Debt Management

There are basically two ways of managing debts, including credit card debts. One is tackling this alone, direct with creditors, whilst the other involves using the support and expertise of a debt management service. However, whichever route feels the most appropriate, there are two fundamentals needed to facilitate success:

  1. Stop spending now! Debt cannot be effectively managed if it continues to be built up.
  2. Complete honesty! Denial helps no-one and being unrealistic about the level of debt or ability to address it can make any attempts to improve the situation even worse.

The DIY Approach

  1. Gather up all statements from creditors. Identify the total balance owed to each, the interest being charged and the minimum payment required. Calculate how long it will take to pay off at this minimum repayment rate and look into making a balance transfer of all cards onto a card with a 0% balance transfer offer.
  2. Take a look at any bank statements: * Create a monthly budget of spending as it is now (without the credit card repayments).
    * Then, look at it again and identify where costs can be cut by eliminating any luxuries or unnecessary spending (remembering that it doesn’t have to be forever, just until those debt-free days arrive)!
    * Now look at necessary spending and see if this can be reduced. For example, can food bills be cut by eliminating waste or through bulk-shopping and batch cooking; comparing costs from a range of utility providers can significantly reduce spending on gas and electricity.
    * Create a new monthly budget incorporating the reduced spending in key areas and stick with it
  3. Now identify any money ‘left’ from your new budget, as this should be spent on repaying credit cards. If debt’ been consolidated with one 0% interest card, calculate the days until the debt is gone, as this can help motivate sticking with that budget!
  4. If a poor credit rating means being unable to consolidate with cards or a loan, check what is owed and to whom and prioritise paying off those with the higher interest first.
  5. At this stage, it’s vital to be communicating with creditors to identify how they can assist with debt management. They may agree to not add further interest, which allows the balance to reduce more quickly and in some cases may waive some of the interest already accrued.

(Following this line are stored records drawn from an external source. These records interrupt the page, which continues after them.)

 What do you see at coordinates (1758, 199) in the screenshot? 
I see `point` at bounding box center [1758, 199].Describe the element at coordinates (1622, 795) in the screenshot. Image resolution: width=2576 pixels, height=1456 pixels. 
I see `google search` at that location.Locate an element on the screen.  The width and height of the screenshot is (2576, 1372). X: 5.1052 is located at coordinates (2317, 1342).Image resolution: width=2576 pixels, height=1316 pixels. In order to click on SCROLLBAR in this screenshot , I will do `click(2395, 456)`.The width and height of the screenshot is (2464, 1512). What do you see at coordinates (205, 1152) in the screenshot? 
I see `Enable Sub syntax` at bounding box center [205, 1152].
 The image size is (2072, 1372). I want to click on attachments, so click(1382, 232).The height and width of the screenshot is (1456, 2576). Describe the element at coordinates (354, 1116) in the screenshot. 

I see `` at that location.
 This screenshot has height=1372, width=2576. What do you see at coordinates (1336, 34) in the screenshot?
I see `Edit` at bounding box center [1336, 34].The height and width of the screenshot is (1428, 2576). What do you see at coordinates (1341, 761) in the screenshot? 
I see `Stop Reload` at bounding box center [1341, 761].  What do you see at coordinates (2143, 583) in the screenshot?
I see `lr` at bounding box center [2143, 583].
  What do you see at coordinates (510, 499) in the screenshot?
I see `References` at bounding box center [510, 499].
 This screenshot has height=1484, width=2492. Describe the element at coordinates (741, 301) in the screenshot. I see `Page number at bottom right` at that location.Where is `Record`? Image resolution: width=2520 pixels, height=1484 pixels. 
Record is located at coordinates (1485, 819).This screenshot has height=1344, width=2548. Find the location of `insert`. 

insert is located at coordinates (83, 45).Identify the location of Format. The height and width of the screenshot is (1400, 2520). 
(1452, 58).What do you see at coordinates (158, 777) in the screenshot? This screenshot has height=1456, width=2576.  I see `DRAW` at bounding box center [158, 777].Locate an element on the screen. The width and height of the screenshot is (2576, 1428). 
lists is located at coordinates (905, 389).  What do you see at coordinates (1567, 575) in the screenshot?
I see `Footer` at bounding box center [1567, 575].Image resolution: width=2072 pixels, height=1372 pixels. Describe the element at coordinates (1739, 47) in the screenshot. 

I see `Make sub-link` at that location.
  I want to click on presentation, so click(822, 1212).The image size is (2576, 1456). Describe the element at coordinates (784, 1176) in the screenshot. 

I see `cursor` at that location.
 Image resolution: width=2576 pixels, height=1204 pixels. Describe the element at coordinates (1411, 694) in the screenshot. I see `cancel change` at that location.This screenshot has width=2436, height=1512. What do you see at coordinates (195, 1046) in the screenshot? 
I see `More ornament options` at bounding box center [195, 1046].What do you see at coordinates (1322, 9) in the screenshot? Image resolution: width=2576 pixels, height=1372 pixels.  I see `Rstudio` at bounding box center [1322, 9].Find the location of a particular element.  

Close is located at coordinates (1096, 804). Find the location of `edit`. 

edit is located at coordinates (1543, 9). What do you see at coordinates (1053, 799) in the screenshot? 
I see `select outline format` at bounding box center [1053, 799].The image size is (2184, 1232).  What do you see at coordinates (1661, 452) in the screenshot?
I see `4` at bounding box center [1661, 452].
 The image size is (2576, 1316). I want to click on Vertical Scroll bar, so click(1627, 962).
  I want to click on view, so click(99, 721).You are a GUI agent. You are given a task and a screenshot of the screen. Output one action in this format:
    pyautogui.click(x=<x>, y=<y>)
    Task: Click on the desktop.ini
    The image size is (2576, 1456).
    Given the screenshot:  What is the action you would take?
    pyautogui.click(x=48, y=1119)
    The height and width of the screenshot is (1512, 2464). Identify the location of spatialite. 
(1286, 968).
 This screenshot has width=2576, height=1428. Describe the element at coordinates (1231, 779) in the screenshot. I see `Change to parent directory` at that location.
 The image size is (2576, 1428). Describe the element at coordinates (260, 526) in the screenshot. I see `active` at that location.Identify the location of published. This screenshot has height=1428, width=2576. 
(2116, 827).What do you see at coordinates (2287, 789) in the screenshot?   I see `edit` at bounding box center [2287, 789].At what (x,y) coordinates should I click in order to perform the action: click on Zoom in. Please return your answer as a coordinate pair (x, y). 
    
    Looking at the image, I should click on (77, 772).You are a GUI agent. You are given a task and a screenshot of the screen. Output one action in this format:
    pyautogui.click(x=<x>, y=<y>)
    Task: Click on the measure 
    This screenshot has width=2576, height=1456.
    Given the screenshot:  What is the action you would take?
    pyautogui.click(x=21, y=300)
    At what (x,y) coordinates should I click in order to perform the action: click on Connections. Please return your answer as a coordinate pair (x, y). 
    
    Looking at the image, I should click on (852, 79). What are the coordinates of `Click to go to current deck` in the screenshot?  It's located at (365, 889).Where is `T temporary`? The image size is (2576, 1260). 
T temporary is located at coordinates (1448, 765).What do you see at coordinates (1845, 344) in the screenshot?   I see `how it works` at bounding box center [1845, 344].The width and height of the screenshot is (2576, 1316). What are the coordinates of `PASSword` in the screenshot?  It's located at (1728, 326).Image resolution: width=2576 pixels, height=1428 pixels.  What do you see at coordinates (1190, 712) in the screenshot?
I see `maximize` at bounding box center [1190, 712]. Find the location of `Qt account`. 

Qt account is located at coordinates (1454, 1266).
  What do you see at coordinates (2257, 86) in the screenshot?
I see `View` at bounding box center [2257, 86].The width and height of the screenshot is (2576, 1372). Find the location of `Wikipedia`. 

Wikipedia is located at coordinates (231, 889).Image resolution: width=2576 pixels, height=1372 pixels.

Using a Debt Management Service

  • These companies offer their services in mediating between creditors and debtors and may be able to negotiate a reduction or ‘freezing’ of the interest on a debt as well as securing a lower rate of repayment.
  • Although the thought of having someone else deal with these issues can be appealing, do be aware to only use a service which is charitably or government based and does not demand a fee for its services: sadly there are companies out there who do take advantage of the vulnerable.


Finally, whatever route you take to manage debt, be aware that sometimes the debt management plans agreed with creditors do mean keeping the debt over a longer period of time because the repayments are significantly reduced. So, be realistic about what a debt management plan will be able to achieve and be prepared to work at it!